Thursday, July 11, 2019

Self Storage in Hudson

Before the public hearing about Colarusso began on Tuesday night, there was a public hearing on Carmine Pierro's proposal to create a self-storage facility at the corner of Fairview Avenue and Oakwood Boulevard. In Dan Udell's video of meeting, the presentation of the project and the public comment about it begins at 19:04.

In presenting the project, Pierro said that Carlee Holdings, the LLC of which he is a principal, owns five parcels in that part of the city and paid $25,125 in property taxes in 2018--presumably on all five parcels, two of which are houses, not just on the vacant lot at Fairview and Oakwood. He presented the tax figure as evidence that renting the lot for parking "just wasn't cutting it" and to justify his new enterprise: turning the lot into a self-storage facility.

During the public hearing, several people commented--none in support of the project. There were concerns about traffic and about the impact of this project on the character of the neighborhood. Eileen Halloran, Fifth Ward alderman, pointed out that nothing like this existed in Hudson and advised that it was "premature to introduce something so different in Hudson before there is a new comprehensive plan." Theresa Nicholson, who lives diagonally across Oakwood Boulevard from the proposed facility, warned, "It would set a precedent for all vacant lots in Hudson," and asserted, 'There are enough self-storage facilities in Greenport." Nicholson told the Planning Board, "The neighborhood doesn't want it." Nicole Vidor commented, "This neighborhood is cared for. It's a residential neighborhood." She went on to say that wood, the proposed material for the units, deteriorates very quickly and predicted that it would look good for only a couple of years. She concluded, "This is a very unfair thing to do to a neighborhood."

Pierro maintains that what he is proposing is a permitted use and only requires site plan review, but is it?

The lots along Fairview Avenue that back up on the Boulevards are zoned General Commercial (G-C). (Back in 1968, when Hudson's zoning code was adopted, there was a takeout restaurant--a "fish fry"--on that lot.) Searching the uses listed in the zoning code, I cannot find "self-storage facility" listed anywhere, only this, as a conditional use in the Central Commercial District (C-C): "Wholesale storage or warehousing within a fully enclosed building, provided that not more than 8,000 square feet of floor area is so used"; and this, as a conditional use in the General Commercial District (G-C): "Wholesale storage and warehousing, including food, fuel and building materials, but excluding junkyards and secondhand lumberyards." Neither is the same as a self-storage facility. 

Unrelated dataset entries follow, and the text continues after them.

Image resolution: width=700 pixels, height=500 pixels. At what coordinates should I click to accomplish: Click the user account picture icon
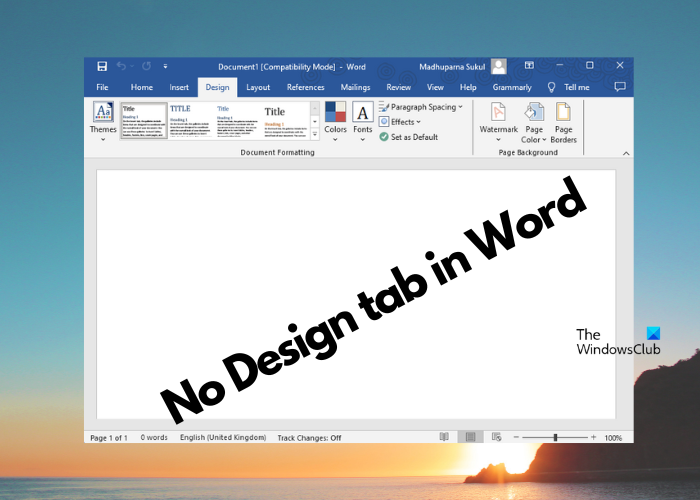pyautogui.click(x=498, y=66)
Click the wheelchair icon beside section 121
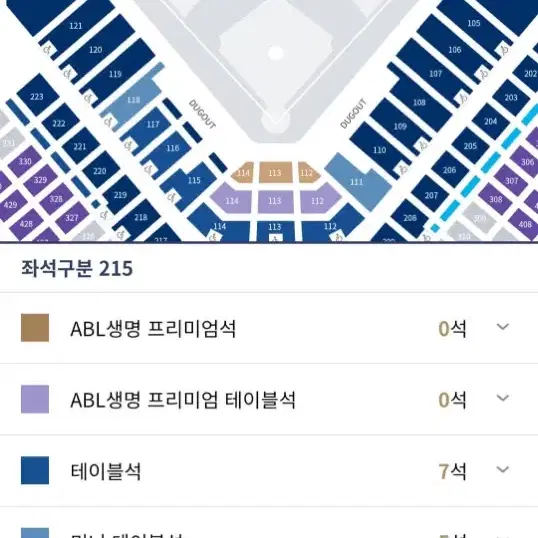This screenshot has height=538, width=538. (48, 50)
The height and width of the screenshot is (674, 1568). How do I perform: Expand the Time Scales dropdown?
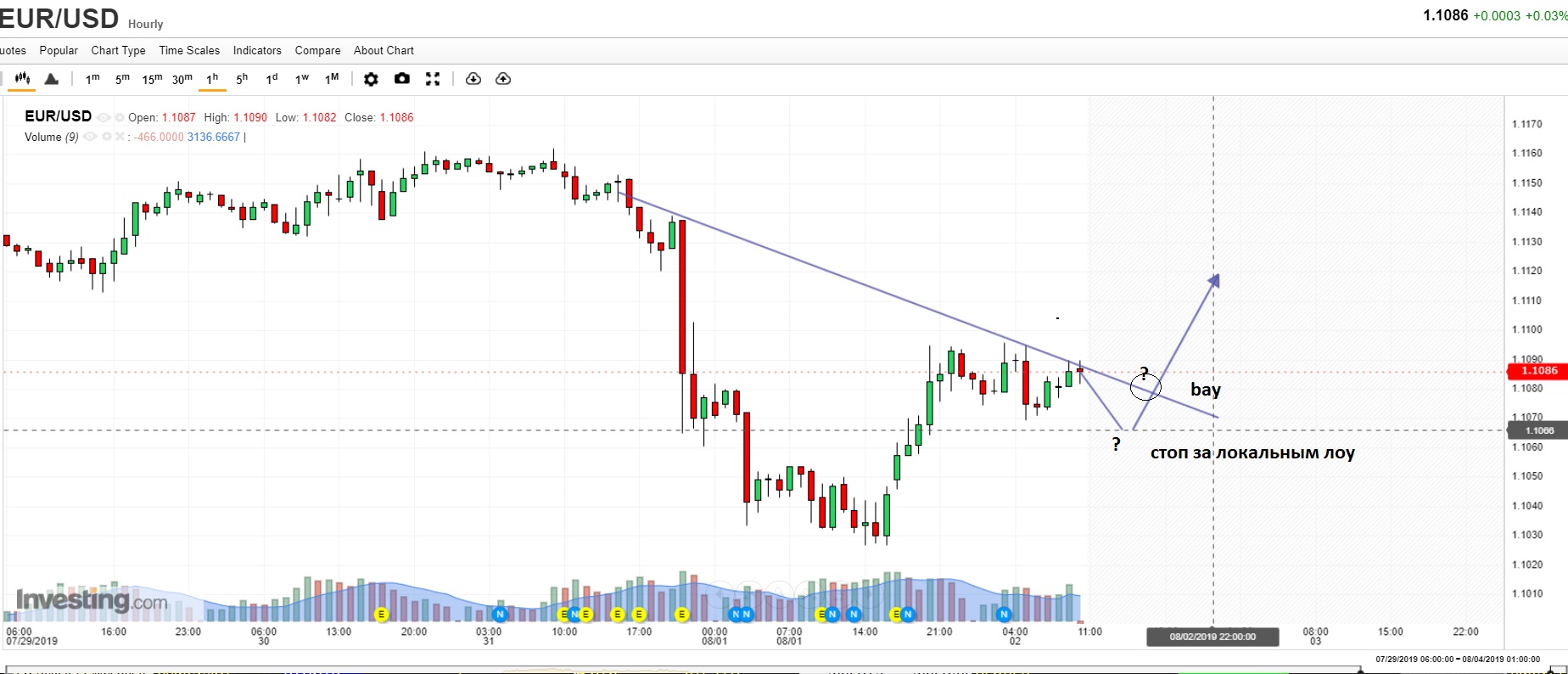[x=189, y=50]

Hudson's zoning code provides that only those permitted uses listed in the code may exist. If it is not listed, it may not exist. I can't find "self-storage facility" listed as a use anywhere in the code. I doubt that such things even existed when Hudson adopted its zoning in 1968. So, why is this out-of-character proposal, for a use that is not mentioned in the code, being considered a permitted use?

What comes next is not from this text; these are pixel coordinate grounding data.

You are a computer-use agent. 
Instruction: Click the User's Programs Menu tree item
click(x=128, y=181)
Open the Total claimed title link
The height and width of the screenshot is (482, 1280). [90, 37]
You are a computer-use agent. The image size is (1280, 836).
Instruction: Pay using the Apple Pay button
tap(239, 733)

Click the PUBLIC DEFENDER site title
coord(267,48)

The Planning Board is holding the public hearing on this proposal open and will accept written comments about it. The names and email addresses of the Planning Board members can be found here.


  1. This was Hudson Meeting Theater of the Absurd at its finest.

    Cappy passed around washed-out pictures downloaded from the interwebz, printed off-center and running of the cheapest grade paper available at Staples, while gesticulating at a map too small for anyone to see.

    The idea seemed beyond ridiculous and impractical: a storage “facility” consisting of cheap sheds like you find outside Lowes, sitting on pallets, with no lighting or apparent security, organized in a ring around the edge of a derelict parking lot. (I nearly lost it when one Board Member almost hit another in the face with the microphone, trying to pass it back to the speaker.)

    Multiple neighbors correctly noted that this is out of keeping with the area, and that traffic is already a nightmare whether turning onto or off Parkwood.

  2. Carole, thank you for covering this. I do not think this use would have been permitted, under any reasonable understanding of zoning.

  3. Creative thinking on Mr. Pierro's part indeed. Perhaps he can think outside the little box and ask around for profitable but correct uses for this lot? Do we ever learn from past experience -- Stewart's ? A bunch of slap shot planning in this corridor in the past and unfortunately, today.

  4. That space is much too small for this use. Is this guy serious? Why even waste time considering it?

  5. At the Public Hearing we were treated to an application for a gravel dump and some storage sheds. Go, Hudson!